Fissurella afra

Scientific classification
- Kingdom: Animalia
- Phylum: Mollusca
- Class: Gastropoda
- Subclass: Vetigastropoda
- Order: Lepetellida
- Family: Fissurellidae
- Genus: Fissurella
- Species: F. afra
- Binomial name: Fissurella afra Quoy & Gaimard, 1834
- Synonyms: Fissurella de Praya

= Fissurella afra =

- Authority: Quoy & Gaimard, 1834
- Synonyms: Fissurella de Praya

Species of gastropod

Fissurella afra is a species of keyhole limpet (marine gastropod mollusc) in the family Fissurellidae.

== Description ==
The shell of F. afra is ovate-oblong and convex with a moderately elevated, subcentral apex. The foramen (keyhole) is ovate and slightly constricted medially; the exterior shows fine radiating striae with darker violet-brown bands on a pale background, and the interior is typically whitish.

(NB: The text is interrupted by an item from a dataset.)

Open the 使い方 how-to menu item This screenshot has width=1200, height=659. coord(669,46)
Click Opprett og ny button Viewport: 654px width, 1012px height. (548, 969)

Historic authors distinguished it from Diodora nimbosa by the more elevated summit and a foramen positioned further forward.

== Distribution ==
Fissurella afra is recorded from the Cape Verde Islands, including Santiago (São Tiago). Additional taxonomic and occurrence metadata are aggregated by NOAA Copepedia.

== Taxonomy ==
The species was described by Quoy & Gaimard in 1834 during the voyage of the Astrolabe. The name Fissurella de Praya has been treated as a synonym of F. afra in modern databases.